__PROBLEM STATEMENT__.
Please turn everything from the line containing "640x853 pixels." down to the line containing "the 2025/01/01 start" in the records below into a JSON list of strings, one string per line, with blank lines dropped. Leave the pictures out of the answer.

── INPUT RECORDS ──

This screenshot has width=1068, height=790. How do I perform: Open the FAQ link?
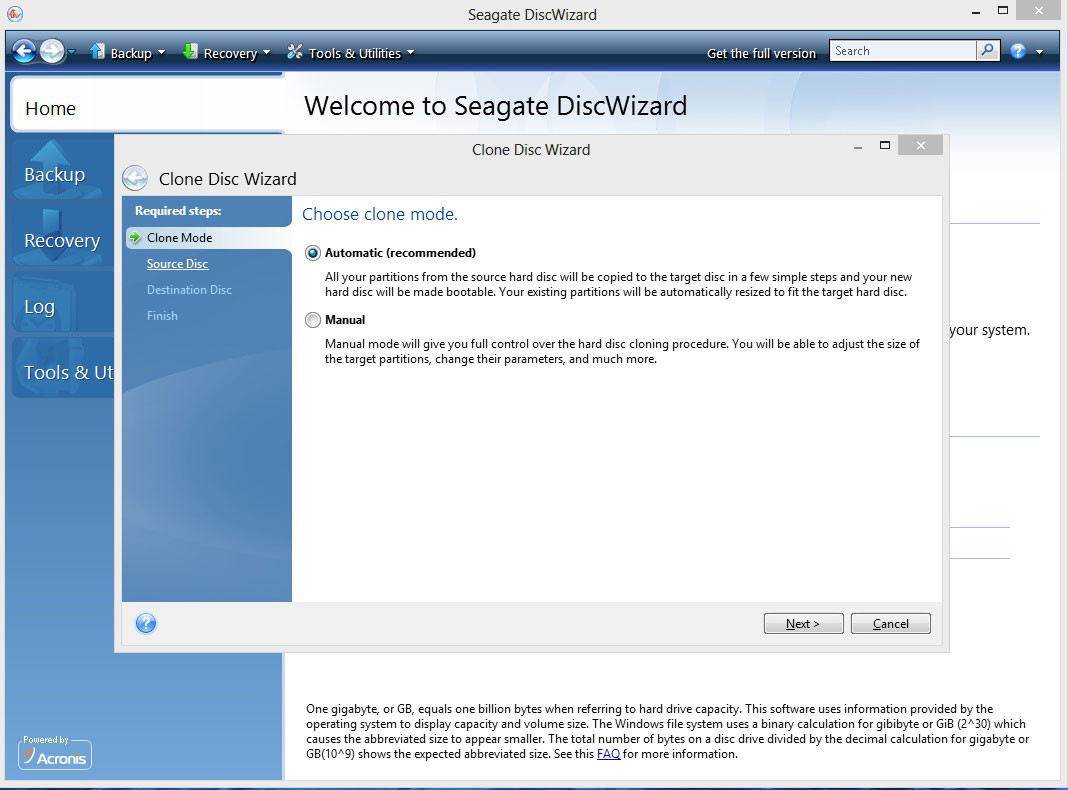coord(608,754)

───
── INPUT RECORDS ──

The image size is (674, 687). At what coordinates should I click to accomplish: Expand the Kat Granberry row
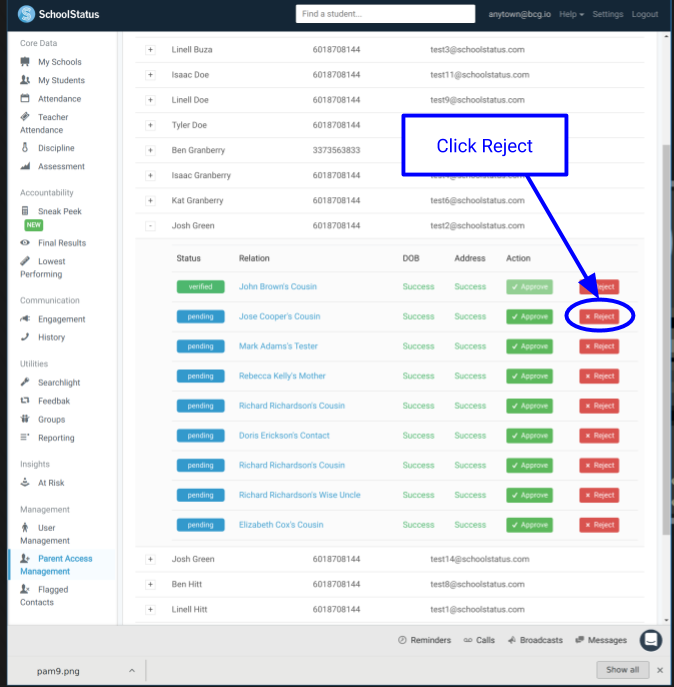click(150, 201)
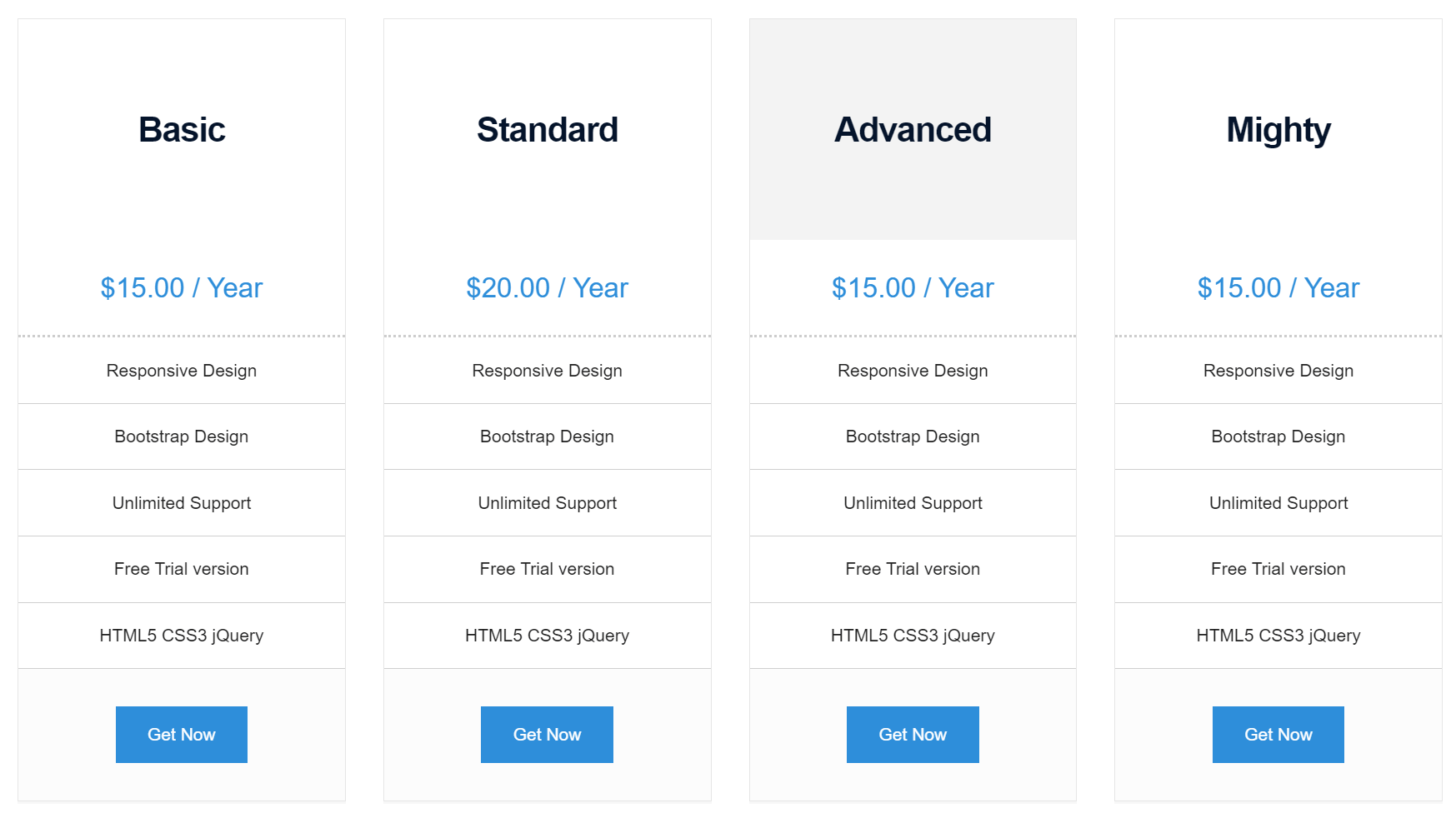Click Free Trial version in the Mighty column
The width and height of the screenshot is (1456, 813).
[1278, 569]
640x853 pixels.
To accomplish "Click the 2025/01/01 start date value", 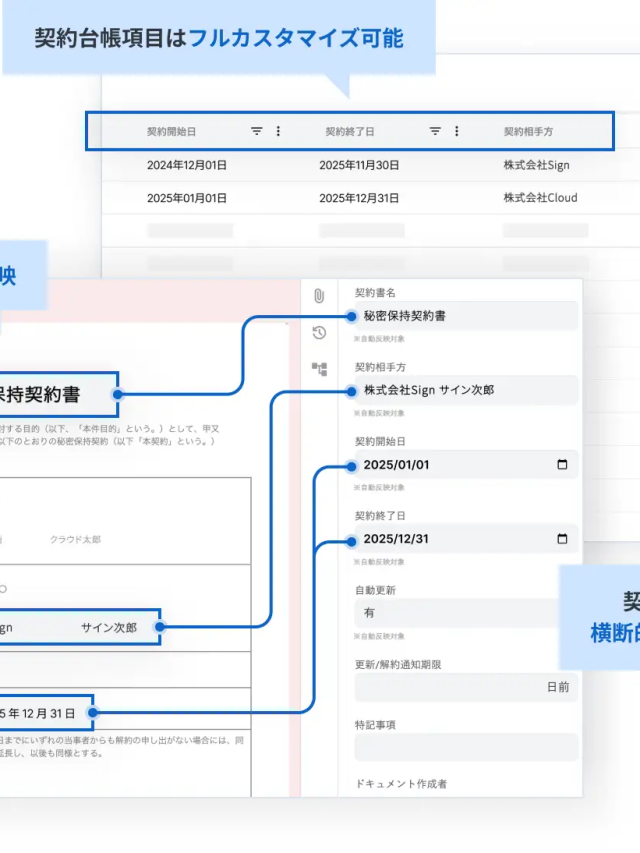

───
── INPUT RECORDS ──

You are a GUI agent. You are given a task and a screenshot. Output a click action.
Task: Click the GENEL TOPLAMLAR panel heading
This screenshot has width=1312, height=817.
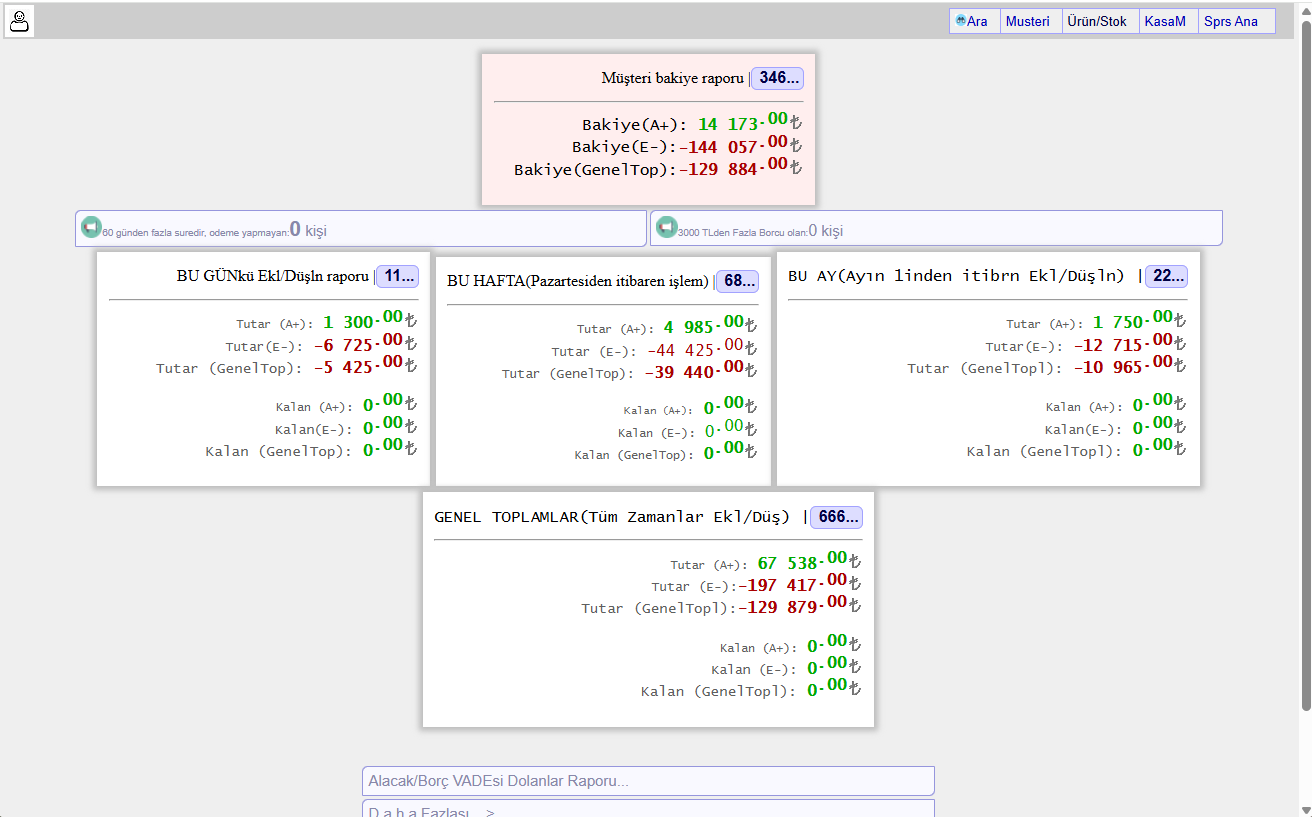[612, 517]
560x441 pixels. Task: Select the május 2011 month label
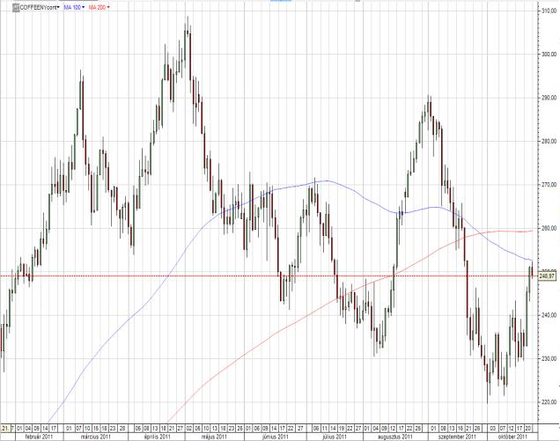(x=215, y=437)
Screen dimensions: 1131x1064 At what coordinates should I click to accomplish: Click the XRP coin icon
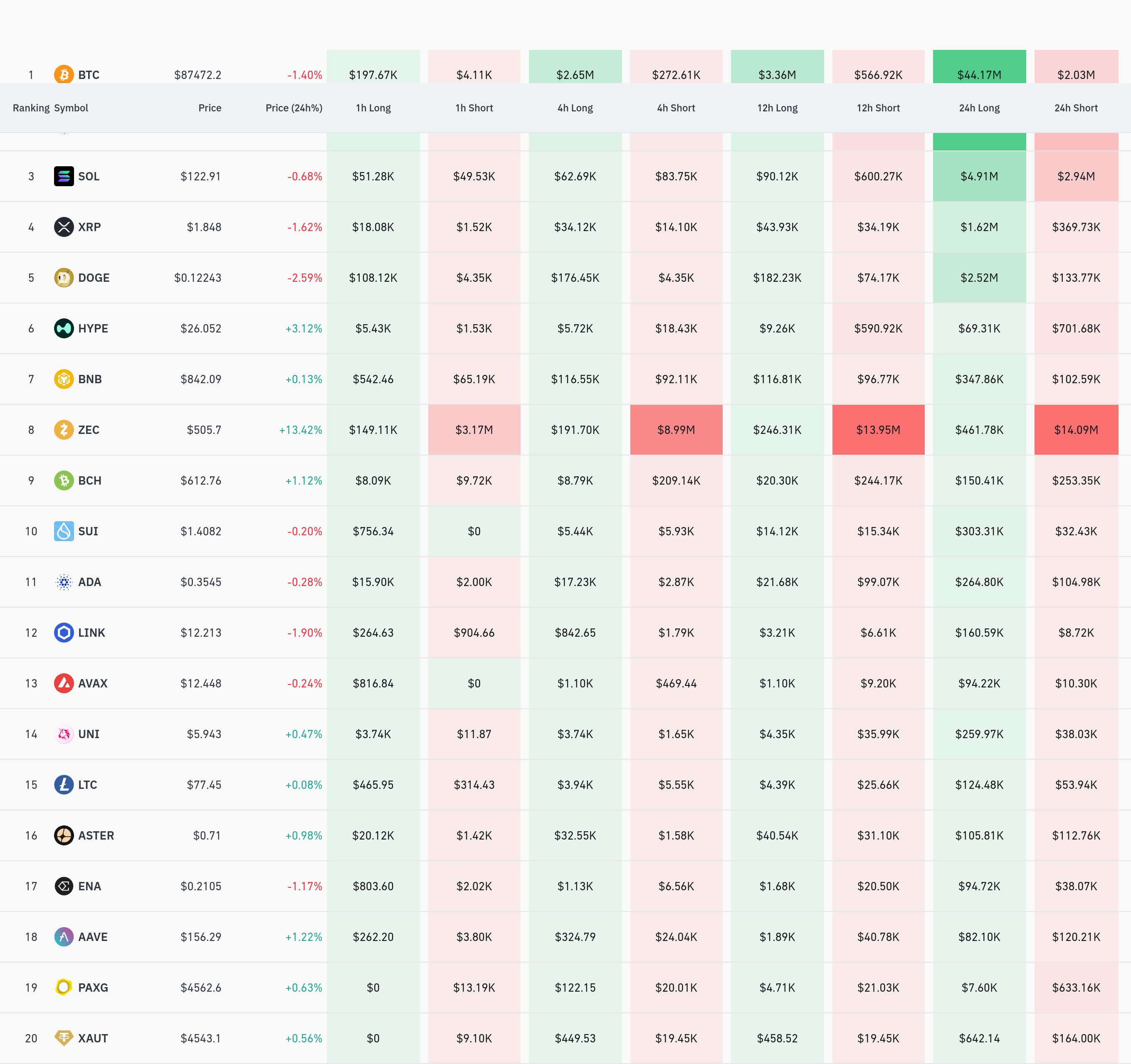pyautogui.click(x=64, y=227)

───

__COMPLETE RESPONSE__.
[
  "640x853 pixels.",
  "To accomplish \"Click the 2025/01/01 start date value\", "
]